### Required task
Rewrite the items below as a JSON list of strings, with one string for each line and blank lines left out.

### Records supplied
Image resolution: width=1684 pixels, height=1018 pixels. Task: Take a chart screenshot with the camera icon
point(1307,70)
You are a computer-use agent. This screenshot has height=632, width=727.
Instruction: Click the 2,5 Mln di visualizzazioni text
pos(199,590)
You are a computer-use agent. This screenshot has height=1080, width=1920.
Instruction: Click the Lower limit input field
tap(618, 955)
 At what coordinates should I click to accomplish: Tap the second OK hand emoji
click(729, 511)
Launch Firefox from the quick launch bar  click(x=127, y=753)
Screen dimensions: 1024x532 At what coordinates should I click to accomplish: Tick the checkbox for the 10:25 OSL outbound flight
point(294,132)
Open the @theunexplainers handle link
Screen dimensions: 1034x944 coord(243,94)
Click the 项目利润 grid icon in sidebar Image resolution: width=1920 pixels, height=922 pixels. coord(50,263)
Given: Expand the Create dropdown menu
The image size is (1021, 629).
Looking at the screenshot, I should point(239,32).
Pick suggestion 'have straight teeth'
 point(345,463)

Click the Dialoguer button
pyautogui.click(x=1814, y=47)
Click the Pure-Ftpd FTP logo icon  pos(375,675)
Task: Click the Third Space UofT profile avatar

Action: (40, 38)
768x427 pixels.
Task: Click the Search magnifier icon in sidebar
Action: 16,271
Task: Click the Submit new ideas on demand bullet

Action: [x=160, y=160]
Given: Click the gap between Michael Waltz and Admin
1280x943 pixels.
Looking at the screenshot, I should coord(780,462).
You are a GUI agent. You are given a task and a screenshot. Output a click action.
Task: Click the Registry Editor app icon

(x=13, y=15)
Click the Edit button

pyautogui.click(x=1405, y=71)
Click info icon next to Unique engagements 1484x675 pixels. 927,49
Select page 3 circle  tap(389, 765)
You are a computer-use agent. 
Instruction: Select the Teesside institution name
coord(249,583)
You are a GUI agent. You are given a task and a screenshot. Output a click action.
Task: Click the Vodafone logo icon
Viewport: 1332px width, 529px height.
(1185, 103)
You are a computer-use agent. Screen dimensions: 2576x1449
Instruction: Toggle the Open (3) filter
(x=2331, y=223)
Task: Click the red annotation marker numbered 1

### Exercise result
[
  "Image resolution: width=1684 pixels, height=1018 pixels. Task: Take a chart screenshot with the camera icon",
  "point(1307,70)",
  "You are a computer-use agent. This screenshot has height=632, width=727.",
  "Instruction: Click the 2,5 Mln di visualizzazioni text",
  "pos(199,590)",
  "You are a computer-use agent. This screenshot has height=1080, width=1920.",
  "Instruction: Click the Lower limit input field",
  "tap(618, 955)",
  " At what coordinates should I click to accomplish: Tap the second OK hand emoji",
  "click(729, 511)",
  "Launch Firefox from the quick launch bar  click(x=127, y=753)",
  "Screen dimensions: 1024x532 At what coordinates should I click to accomplish: Tick the checkbox for the 10:25 OSL outbound flight",
  "point(294,132)",
  "Open the @theunexplainers handle link",
  "Screen dimensions: 1034x944 coord(243,94)",
  "Click the 项目利润 grid icon in sidebar Image resolution: width=1920 pixels, height=922 pixels. coord(50,263)",
  "Given: Expand the Create dropdown menu",
  "The image size is (1021, 629).",
  "Looking at the screenshot, I should point(239,32).",
  "Pick suggestion 'have straight teeth'",
  " point(345,463)",
  "Click the Dialoguer button",
  "pyautogui.click(x=1814, y=47)",
  "Click the Pure-Ftpd FTP logo icon  pos(375,675)",
  "Task: Click the Third Space UofT profile avatar",
  "Action: (40, 38)",
  "768x427 pixels.",
  "Task: Click the Search magnifier icon in sidebar",
  "Action: 16,271",
  "Task: Click the Submit new ideas on demand bullet",
  "Action: [x=160, y=160]",
  "Given: Click the gap between Michael Waltz and Admin",
  "1280x943 pixels.",
  "Looking at the screenshot, I should coord(780,462).",
  "You are a GUI agent. You are given a task and a screenshot. Output a click action.",
  "Task: Click the Registry Editor app icon",
  "(x=13, y=15)",
  "Click the Edit button",
  "pyautogui.click(x=1405, y=71)",
  "Click info icon next to Unique engagements 1484x675 pixels. 927,49",
  "Select page 3 circle  tap(389, 765)",
  "You are a computer-use agent. ",
  "Instruction: Select the Teesside institution name",
  "coord(249,583)",
  "You are a GUI agent. You are given a task and a screenshot. Output a click action.",
  "Task: Click the Vodafone logo icon",
  "Viewport: 1332px width, 529px height.",
  "(1185, 103)",
  "You are a computer-use agent. Screen dimensions: 2576x1449",
  "Instruction: Toggle the Open (3) filter",
  "(x=2331, y=223)",
  "Task: Click the red annotation marker numbered 1"
]